Supplied material:
════════
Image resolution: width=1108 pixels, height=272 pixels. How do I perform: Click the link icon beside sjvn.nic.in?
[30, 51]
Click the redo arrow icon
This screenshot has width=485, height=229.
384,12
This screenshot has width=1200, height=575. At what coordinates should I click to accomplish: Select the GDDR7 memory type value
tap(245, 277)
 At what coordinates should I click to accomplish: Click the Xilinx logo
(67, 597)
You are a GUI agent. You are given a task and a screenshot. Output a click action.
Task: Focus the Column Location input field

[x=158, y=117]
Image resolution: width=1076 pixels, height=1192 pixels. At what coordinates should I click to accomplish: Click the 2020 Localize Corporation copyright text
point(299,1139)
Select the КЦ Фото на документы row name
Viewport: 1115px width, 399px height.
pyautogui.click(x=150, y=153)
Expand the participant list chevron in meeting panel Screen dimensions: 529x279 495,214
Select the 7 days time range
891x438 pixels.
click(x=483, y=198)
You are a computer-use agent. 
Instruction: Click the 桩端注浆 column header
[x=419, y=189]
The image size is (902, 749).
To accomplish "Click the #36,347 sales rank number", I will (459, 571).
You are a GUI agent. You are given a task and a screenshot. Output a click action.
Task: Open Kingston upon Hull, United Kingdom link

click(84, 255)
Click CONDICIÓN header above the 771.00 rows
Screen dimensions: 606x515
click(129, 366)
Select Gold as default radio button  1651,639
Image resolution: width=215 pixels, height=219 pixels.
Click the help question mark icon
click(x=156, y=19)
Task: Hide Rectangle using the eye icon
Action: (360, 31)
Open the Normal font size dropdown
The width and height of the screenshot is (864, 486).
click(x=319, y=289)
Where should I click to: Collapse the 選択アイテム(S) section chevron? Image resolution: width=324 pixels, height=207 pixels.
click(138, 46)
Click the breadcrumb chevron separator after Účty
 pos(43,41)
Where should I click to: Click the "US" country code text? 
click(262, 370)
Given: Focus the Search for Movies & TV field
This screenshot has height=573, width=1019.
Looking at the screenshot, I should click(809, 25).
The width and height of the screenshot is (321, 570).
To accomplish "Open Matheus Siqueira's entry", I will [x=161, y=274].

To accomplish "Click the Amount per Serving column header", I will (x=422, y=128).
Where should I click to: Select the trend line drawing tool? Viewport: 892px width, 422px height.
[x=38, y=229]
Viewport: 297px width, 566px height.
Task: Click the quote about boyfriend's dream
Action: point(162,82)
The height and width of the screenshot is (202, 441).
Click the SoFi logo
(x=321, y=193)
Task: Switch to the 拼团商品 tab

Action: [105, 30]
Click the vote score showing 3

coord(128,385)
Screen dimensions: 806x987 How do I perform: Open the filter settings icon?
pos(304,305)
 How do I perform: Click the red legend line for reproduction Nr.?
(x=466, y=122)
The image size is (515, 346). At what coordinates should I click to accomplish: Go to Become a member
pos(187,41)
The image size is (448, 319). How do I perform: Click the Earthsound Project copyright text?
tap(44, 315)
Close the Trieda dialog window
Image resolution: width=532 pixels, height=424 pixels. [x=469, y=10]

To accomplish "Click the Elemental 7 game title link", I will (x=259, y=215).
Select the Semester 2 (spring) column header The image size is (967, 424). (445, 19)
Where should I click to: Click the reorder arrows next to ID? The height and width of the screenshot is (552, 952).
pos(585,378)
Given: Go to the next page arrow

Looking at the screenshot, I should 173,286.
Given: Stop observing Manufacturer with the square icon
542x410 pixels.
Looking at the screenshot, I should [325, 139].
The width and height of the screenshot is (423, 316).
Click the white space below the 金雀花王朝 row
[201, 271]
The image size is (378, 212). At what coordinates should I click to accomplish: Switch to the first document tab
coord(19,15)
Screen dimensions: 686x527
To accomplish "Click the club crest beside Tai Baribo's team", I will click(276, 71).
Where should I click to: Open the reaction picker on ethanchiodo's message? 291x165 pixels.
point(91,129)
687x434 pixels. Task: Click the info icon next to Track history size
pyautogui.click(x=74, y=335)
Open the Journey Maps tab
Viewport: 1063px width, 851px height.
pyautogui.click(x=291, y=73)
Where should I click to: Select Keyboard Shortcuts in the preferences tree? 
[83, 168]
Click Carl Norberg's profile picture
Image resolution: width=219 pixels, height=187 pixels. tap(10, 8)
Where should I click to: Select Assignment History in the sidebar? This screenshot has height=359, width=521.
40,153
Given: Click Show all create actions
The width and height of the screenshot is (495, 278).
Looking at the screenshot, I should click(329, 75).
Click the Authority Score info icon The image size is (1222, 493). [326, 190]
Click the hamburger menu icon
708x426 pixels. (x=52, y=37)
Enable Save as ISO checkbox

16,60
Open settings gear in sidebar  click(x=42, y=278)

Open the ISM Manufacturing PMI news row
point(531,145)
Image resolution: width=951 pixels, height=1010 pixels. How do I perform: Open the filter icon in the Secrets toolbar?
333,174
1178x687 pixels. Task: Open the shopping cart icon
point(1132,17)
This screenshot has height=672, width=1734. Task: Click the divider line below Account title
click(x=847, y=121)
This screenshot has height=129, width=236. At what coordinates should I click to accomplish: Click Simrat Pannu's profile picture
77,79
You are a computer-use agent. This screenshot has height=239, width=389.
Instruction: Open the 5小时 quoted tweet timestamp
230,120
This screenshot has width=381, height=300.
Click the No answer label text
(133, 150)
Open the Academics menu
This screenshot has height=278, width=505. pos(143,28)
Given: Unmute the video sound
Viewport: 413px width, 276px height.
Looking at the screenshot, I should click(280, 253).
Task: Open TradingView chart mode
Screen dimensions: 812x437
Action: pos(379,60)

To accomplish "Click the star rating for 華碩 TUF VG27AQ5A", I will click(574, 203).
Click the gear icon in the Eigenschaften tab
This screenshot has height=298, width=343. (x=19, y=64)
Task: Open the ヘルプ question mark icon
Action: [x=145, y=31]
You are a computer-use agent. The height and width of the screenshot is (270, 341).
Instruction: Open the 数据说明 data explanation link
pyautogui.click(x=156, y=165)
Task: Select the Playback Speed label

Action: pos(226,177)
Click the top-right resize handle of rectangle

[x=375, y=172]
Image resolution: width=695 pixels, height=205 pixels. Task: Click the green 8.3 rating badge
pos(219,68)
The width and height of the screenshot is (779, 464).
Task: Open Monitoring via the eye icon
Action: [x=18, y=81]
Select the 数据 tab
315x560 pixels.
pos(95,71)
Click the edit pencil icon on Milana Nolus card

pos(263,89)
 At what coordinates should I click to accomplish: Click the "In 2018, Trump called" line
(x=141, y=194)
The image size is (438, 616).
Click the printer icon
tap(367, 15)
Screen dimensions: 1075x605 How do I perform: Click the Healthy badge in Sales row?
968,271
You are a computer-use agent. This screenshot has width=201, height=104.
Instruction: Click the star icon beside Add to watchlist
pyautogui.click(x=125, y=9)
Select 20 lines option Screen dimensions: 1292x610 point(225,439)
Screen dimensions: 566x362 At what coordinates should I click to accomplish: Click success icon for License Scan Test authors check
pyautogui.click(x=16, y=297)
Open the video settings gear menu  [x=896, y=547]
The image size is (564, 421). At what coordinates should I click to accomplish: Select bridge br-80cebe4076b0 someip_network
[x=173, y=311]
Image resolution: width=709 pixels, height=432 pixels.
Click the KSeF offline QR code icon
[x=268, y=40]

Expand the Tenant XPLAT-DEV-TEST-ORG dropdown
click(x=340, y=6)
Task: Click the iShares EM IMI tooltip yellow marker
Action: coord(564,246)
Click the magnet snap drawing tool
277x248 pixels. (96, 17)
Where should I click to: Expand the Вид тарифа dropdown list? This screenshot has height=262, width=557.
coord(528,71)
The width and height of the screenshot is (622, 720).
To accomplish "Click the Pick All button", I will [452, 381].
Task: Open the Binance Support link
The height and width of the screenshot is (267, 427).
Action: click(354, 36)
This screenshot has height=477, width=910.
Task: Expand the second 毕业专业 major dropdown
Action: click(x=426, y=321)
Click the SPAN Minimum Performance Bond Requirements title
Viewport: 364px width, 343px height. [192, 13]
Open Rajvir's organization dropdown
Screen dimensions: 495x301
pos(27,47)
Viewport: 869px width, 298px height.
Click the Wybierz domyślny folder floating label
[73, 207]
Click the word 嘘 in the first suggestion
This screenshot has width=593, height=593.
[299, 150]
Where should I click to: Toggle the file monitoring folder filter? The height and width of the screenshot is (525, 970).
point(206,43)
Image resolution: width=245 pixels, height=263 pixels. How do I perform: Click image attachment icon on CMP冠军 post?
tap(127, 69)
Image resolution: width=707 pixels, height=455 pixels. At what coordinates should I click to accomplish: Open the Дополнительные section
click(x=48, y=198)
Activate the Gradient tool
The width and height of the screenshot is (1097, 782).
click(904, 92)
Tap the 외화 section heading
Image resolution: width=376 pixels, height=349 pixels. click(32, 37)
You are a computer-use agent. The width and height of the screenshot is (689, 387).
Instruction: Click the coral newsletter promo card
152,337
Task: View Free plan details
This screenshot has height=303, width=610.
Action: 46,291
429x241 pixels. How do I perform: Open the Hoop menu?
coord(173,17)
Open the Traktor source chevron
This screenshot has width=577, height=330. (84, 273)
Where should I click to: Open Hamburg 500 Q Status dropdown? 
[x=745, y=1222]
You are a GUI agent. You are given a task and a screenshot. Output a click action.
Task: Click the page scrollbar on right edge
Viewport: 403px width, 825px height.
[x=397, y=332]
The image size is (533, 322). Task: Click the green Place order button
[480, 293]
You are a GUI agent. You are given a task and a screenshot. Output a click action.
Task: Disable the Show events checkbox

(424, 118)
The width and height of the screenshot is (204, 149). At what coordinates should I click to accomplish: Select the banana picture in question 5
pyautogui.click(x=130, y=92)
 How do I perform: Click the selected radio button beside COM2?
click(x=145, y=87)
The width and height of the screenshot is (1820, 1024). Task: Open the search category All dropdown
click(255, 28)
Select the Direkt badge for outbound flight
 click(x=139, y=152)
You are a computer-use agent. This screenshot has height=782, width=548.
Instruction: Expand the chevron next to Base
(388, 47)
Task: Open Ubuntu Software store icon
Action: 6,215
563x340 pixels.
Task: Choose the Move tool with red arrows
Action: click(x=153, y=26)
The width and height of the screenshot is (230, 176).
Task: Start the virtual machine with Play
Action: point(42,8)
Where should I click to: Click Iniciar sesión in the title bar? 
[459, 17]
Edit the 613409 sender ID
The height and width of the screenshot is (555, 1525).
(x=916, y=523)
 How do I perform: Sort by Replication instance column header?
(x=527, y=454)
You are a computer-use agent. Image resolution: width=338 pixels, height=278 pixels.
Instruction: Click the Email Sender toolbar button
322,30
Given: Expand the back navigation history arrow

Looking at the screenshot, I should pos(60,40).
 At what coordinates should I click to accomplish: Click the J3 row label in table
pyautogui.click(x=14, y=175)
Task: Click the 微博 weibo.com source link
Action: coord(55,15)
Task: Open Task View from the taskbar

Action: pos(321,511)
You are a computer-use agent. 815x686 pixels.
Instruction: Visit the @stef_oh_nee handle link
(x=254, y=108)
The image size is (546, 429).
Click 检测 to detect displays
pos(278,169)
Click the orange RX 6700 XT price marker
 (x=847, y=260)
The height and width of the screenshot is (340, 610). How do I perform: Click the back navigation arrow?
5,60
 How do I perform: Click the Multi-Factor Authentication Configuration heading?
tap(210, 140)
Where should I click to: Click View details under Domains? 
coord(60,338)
════════
What to do: Select every line of the records holding the string "video".

Answer:
Given: Unmute the video sound
Open the video settings gear menu  [x=896, y=547]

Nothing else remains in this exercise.